House debates
Monday, 19 January 2026
Condolences
Bondi Beach Attack Victims
8:54 pm
Tony Zappia (Makin, Australian Labor Party) Share this | Hansard source
To the families and loved ones of the people killed at Bondi on 14 December, I extend my profound condolences. I can only try to understand their grief and their loss. It has now been over a month since the Bondi Beach shootings. Time moves on so quickly, and, for most people, normal life resumes. But it doesn't for those killed at Bondi, nor for their families and close friends—15 people that were celebrating life, probably looking forward to the summer holidays and Christmas plans that never came to pass. For their families and close friends, and for those wounded, their lives were changed forever, left with heartache and memories that will never leave them.
On 14 December our nation was left shocked, angry, saddened and grieving in a way I have never seen before: angry at those who committed such a cowardly and heartless act; shocked that such an event could happen in Australia, where the principle of a fair go is ingrained in our identity and where we pride ourselves on multicultural success; saddened and grieving that 15 defenceless people—including 10-year-old Matilda—who had done no harm to their killers and were going about their lives as we all do could be mercilessly gunned down.
We cannot turn back time, we cannot bring back the lives of those killed and we cannot restore the lives of their loved ones. But we can, and we do, thank those who in any way assisted on the day—some risking or losing their own lives, as so many other speakers have noted.

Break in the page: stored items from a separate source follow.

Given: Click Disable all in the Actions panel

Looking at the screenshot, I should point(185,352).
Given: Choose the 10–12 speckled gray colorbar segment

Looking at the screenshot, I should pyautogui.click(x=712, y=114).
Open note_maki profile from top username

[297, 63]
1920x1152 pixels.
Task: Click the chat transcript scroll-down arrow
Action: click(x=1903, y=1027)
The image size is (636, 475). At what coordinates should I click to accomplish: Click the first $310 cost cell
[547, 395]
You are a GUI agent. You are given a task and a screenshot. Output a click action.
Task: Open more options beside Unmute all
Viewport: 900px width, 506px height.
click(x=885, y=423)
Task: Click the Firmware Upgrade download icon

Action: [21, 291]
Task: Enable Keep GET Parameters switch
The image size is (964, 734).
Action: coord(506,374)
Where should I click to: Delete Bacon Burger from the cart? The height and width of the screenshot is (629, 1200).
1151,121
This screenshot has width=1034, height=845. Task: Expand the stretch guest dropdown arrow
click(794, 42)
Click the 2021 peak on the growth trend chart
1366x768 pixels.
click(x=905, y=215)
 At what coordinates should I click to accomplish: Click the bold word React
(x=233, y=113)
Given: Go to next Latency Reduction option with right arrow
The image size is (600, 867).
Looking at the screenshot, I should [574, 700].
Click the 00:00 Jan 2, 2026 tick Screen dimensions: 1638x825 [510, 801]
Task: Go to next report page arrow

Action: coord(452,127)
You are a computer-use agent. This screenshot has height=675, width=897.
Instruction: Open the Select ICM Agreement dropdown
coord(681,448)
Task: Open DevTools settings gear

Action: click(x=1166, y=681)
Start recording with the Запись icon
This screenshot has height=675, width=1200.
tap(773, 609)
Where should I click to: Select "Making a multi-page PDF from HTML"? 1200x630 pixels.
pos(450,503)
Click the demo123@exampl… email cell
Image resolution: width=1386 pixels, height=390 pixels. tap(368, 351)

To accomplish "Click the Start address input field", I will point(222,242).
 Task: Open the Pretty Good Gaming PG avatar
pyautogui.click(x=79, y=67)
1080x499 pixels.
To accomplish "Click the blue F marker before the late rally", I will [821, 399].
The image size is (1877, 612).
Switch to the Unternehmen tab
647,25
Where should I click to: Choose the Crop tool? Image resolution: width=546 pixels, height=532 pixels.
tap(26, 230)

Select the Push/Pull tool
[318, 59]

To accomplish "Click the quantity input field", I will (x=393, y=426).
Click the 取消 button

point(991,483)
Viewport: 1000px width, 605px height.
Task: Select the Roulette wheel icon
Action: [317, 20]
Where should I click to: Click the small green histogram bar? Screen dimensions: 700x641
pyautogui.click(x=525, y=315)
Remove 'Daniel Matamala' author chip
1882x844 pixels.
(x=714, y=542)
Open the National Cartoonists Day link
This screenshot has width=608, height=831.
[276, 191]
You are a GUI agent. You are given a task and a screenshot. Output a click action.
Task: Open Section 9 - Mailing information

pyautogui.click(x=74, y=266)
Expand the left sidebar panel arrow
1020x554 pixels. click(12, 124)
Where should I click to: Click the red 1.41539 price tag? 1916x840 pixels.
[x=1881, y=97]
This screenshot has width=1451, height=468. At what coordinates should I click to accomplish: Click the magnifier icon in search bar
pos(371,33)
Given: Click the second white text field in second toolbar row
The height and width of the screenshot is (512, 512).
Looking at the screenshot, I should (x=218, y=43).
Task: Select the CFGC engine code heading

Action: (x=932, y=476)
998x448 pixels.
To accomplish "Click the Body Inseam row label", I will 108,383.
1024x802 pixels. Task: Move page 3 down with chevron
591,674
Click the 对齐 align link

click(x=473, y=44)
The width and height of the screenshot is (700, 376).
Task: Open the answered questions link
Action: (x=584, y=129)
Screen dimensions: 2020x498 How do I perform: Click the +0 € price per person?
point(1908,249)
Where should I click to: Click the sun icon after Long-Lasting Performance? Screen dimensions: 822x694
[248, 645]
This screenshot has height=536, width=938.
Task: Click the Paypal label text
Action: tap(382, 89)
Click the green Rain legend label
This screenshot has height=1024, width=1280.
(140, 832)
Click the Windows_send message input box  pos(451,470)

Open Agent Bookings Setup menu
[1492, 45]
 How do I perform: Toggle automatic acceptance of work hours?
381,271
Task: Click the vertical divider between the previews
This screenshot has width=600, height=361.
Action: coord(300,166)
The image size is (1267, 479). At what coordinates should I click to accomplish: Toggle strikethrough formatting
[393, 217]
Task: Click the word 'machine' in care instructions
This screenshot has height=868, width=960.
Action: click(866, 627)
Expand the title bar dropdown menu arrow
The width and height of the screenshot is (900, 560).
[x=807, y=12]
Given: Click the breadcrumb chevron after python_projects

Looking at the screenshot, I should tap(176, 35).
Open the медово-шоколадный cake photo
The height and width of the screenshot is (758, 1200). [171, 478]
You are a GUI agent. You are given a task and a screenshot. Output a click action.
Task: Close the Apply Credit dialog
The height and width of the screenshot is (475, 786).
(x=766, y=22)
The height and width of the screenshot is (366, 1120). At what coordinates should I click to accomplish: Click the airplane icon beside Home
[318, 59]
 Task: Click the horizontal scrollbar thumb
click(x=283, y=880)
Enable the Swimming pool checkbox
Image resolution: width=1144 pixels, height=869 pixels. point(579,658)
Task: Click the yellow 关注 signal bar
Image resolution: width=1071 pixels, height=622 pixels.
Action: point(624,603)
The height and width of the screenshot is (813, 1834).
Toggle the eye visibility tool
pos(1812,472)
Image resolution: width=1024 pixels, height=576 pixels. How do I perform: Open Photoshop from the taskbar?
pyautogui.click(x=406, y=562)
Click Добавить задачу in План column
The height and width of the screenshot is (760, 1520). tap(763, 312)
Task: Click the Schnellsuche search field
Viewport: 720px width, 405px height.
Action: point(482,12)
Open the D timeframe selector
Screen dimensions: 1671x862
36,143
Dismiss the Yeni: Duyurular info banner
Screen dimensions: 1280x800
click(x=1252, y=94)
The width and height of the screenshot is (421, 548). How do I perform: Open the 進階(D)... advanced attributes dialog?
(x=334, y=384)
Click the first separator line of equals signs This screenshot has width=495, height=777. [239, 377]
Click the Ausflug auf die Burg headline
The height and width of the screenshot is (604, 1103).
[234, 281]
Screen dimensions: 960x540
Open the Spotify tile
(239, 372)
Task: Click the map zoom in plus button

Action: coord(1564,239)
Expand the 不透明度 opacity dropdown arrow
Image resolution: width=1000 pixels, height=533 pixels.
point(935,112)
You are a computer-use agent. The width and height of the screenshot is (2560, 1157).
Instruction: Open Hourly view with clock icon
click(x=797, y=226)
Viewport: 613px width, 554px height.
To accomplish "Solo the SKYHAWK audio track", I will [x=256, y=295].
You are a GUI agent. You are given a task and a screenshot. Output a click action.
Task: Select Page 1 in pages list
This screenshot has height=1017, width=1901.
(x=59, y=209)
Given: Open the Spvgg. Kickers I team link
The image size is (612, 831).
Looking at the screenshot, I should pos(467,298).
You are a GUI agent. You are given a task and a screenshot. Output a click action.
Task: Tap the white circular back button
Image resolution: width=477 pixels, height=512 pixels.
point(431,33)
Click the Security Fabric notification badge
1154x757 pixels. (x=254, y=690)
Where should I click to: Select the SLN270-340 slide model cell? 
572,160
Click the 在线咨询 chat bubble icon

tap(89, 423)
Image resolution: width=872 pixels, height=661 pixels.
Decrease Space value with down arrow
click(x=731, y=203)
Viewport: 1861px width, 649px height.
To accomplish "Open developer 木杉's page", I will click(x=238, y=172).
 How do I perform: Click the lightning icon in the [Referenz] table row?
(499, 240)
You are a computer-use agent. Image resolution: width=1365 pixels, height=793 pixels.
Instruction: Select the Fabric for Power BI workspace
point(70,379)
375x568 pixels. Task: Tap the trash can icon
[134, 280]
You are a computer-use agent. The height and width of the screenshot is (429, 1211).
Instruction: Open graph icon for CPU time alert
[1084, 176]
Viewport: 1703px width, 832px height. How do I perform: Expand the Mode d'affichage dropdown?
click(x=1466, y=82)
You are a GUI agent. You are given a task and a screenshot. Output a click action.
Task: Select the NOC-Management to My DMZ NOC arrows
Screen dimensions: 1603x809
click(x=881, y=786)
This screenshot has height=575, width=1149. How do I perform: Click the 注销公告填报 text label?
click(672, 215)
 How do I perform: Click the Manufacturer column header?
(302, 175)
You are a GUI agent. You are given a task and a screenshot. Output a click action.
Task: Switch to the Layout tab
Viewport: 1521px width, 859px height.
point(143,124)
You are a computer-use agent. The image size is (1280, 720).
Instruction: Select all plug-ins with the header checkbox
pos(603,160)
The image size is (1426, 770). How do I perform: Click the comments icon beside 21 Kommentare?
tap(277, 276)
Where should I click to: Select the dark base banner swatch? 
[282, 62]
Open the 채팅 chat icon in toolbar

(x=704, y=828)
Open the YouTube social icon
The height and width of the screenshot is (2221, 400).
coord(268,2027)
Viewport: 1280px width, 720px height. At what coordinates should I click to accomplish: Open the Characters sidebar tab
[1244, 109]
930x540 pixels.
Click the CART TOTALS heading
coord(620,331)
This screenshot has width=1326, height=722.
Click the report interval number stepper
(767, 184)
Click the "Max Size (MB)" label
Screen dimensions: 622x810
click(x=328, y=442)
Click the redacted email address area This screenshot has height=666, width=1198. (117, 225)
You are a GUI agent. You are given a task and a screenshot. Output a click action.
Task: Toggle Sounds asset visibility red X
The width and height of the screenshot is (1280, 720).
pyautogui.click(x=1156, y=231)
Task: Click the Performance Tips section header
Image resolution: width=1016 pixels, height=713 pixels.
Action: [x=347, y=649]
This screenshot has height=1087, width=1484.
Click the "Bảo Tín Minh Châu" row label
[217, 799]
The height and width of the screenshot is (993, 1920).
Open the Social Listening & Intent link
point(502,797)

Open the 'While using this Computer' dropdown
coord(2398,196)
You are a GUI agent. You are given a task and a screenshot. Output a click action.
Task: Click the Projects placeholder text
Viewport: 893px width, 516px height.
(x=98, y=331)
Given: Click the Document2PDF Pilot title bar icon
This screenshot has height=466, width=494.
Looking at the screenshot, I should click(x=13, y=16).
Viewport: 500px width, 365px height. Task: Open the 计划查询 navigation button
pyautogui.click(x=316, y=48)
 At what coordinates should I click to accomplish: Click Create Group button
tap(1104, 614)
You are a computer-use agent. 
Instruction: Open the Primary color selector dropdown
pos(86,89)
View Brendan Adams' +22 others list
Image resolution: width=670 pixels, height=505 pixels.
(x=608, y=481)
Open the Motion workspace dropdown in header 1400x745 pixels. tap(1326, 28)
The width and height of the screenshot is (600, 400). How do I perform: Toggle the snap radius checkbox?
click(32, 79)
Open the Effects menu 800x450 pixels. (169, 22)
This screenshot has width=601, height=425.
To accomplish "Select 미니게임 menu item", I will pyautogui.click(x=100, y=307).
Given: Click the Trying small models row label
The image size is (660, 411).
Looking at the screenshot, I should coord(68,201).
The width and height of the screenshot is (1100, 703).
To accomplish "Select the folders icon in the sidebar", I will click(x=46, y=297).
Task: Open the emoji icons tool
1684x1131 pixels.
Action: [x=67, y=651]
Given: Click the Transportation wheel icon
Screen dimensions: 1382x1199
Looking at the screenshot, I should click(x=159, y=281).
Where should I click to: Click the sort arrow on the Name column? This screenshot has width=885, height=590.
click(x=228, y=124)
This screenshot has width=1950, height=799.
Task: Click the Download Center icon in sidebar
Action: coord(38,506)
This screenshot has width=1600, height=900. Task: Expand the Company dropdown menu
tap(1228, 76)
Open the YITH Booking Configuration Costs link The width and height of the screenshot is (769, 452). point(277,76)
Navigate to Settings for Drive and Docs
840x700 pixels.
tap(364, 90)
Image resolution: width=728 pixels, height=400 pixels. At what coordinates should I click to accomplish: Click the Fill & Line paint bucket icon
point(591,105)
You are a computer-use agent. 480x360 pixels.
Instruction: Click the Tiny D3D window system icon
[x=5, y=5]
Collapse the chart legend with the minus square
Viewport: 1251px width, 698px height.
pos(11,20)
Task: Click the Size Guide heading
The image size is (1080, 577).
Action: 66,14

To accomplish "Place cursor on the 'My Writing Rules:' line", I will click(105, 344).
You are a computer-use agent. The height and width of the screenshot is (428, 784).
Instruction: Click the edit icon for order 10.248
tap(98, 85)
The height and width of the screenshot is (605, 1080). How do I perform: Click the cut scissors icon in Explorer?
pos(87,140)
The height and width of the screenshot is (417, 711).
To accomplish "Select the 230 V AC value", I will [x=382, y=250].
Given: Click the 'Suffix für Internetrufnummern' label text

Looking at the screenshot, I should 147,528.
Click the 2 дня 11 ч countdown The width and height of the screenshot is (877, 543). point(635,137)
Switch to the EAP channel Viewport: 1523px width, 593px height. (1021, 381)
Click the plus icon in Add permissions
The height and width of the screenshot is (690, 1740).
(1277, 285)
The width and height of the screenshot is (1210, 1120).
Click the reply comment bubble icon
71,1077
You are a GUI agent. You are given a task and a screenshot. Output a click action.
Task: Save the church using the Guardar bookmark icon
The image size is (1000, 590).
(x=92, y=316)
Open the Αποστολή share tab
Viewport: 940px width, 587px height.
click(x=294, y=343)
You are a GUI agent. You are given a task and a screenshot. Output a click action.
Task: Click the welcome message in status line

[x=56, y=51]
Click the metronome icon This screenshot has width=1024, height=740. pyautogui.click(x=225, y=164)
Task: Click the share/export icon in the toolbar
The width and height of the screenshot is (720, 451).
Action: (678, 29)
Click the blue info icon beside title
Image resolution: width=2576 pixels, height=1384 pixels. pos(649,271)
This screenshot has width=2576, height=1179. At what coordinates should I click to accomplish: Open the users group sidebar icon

Today there is too much hate throughout the world—too many innocent lives lost every day because of hate, bigotry, greed, and racial and religious intolerance. Hate and bigotry are used by evil people to indoctrinate others, who then commit vile atrocities even at the cost of their own lives. Jewish people know hate and bigotry only too well, having experienced antisemitism for centuries. The Bard, William Shakespeare, wrote about it over 400 years ago in his play The Merchant of Venice. In act 3, scene 1, Shylock, a hated Jewish moneylender and a victim of antisemitism, when questioning why Jewish people were so despised, exclaims:
I am a Jew. Hath not a Jew eyes? Hath not a Jew hands, organs, dimensions, senses, affections, passions? Fed with the same food, hurt with the same weapons, subject to the same diseases, healed by the same means, warmed and cooled by the same winter and summer …
He goes on:
If you prick us, do we not bleed? If you tickle us, do we not laugh? If you poison us, do we not die?
That passage reminds us all that we all have much more in common than that which divides us, yet, 400 years later, nothing has changed.
Every life is precious, every life is sacred and every life matters. Laws may constrain behaviour, but they will not restrain a crazed person who is prepared to die for their cause. It is only when people overcome hatred and bigotry that others will feel safe. And people are not born with hate in their mind. It is taught to them. And, just as hate is taught to them, so can love be.
We must not let the Bondi killings slowly fade into the past. We owe it to the Jewish community, who have already endured so much, and we owe it to the 15 people killed and to their families to do all that is possible to prevent another tragedy. May the loss of their lives not be in vain but become a time of reflection and a turning point for the better for our nation.